═════ SOURCE EXCERPT ═════
David Barrett Founder of Expensify: Expense Reports That Don’t Suck

David Barrett | Expensify

Business travel is fraught with tiny inconveniences that add up into misery. From the tiny airplane seats to the long lines at the cab stand, every step of the way can be grueling, and often the process of expensing things like cab fares, client dinners, and other per diem necessities is just as frustrating as the travel itself. Relying on word-of-mouth and a bottom-up adoption curve, David Barrett founded Expensify to make this process easier using the technology we all carry with us on a regular basis: Our smart phones.

David was kind enough to take a few moments and tell us how he came to found Expensify, his philosophy of how the company should be grown, and some of the challenges he has faced running his own business.

Please tell us a little bit about your background and the startup story behind Expensify?

I’ve been a lifelong programmer — I started when I was 6, often programming on the Tandy computers in Radio Shack while my parents went shopping in the mall.  Through middle school and high school I got into games and computer graphics; and in college I worked in the virtual reality lab at the University of Michigan.  After school I went to the game industry in Texas, but then took an unusual hiatus from programming to do technical writing, product management, and project management.  Around 2005 I joined Red Swoosh, which was acquired by Akamai in 2007.  I left Akamai in 2008 to start Expensify.
═════
TASK LIST
1 - Answer these from the David Barrett interview:
(a) What everyday technology did Barrett use to make expensing easier?
(b) At what age did Barrett start programming?
(c) Which company acquired Red Swoosh, and in what year?
2 - Write a continuation of the David Barrett interview about founding Expensify, starting from its final sentence.
═════ DATA PROVIDED ═════
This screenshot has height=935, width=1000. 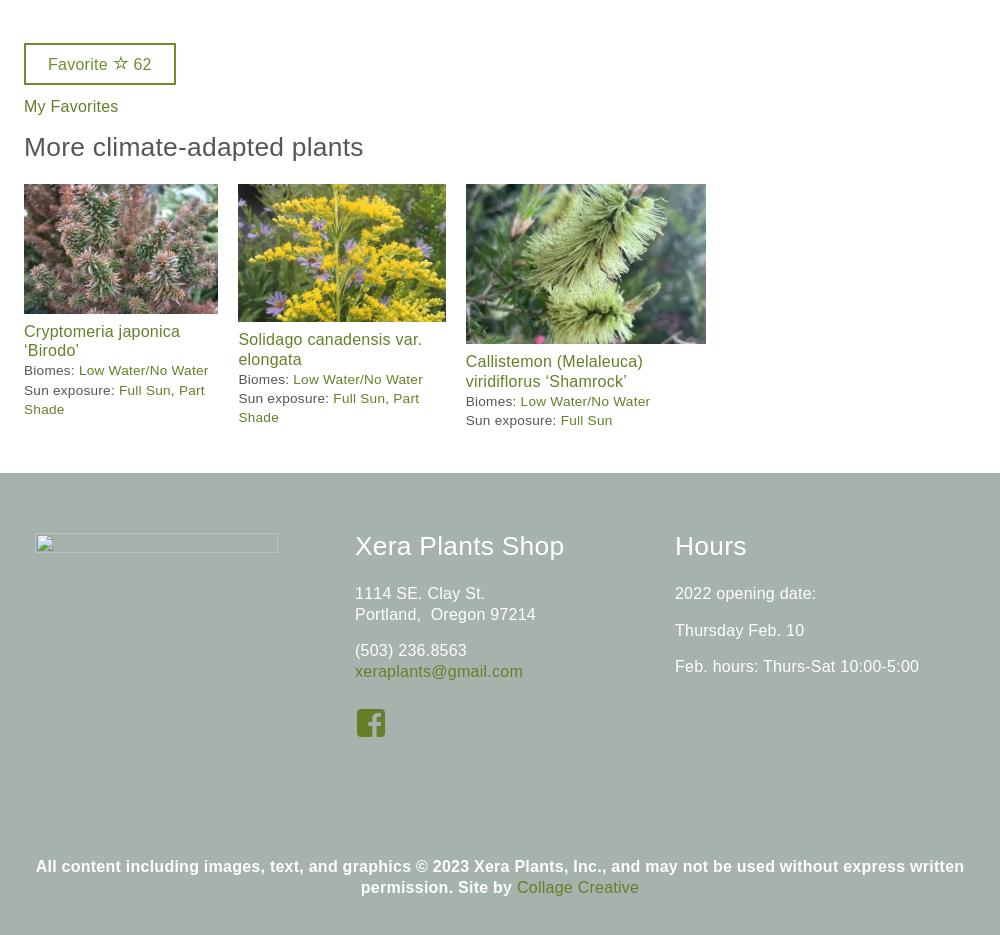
═════
RESULTS IN ORDER
1 -
(a) Smart phones.
(b) At 6.
(c) Akamai, in 2007.

2 -
What are some of the projects you are working on right now?

So many.  A lot of startups have a single path they need to follow, a long sequence of events leading up to a big pot of gold at the end.  We’re in the weird situation of being surrounded by opportunity — so many little projects, each of which makes the product better for one more group of users.  At any point in time we have as many independent projects as we have employees — some take a day, some take a week, but all just chip away at the product to make it cleaner, neater, faster, and more powerful.

Do you or have you owned any other businesses in the past, If so what happen to them?

Expensify is the first real business I’ve started.

Expensify

How do you separate yourself from your competitors?

The major difference is how we sell: most companies have some big marketing budget and sales team that beats down doors and makes people buy their products.  We don’t — we don’t have any marketing or sales; we never “push” anyone to use Expensify.  We just build the best product we can, then people sign up, use it, and tell their friends.  So while most companies build a product designed to be “sold”, we build a product designed to be “used”.  It’s a major mental shift that influences everything about the company.

How many people are currently using this platform and how do you plan to keep growing?

About 1.27M people use Expensify, across perhaps 180K companies.  We’ll continue growing it as we have in the past: by building the best product and encouraging people to tell their friends.

What would you say was the tipping point for your business?

When mobile phones got auto-focus cameras.  This enabled high-quality receipt images on the road for the first time, coupled with the mobile app stores which allowed people to discover Expensify.  This powered the whole “bottom up adoption curve” where people submit expense reports to their companies and, over time, convince the whole company to do the same.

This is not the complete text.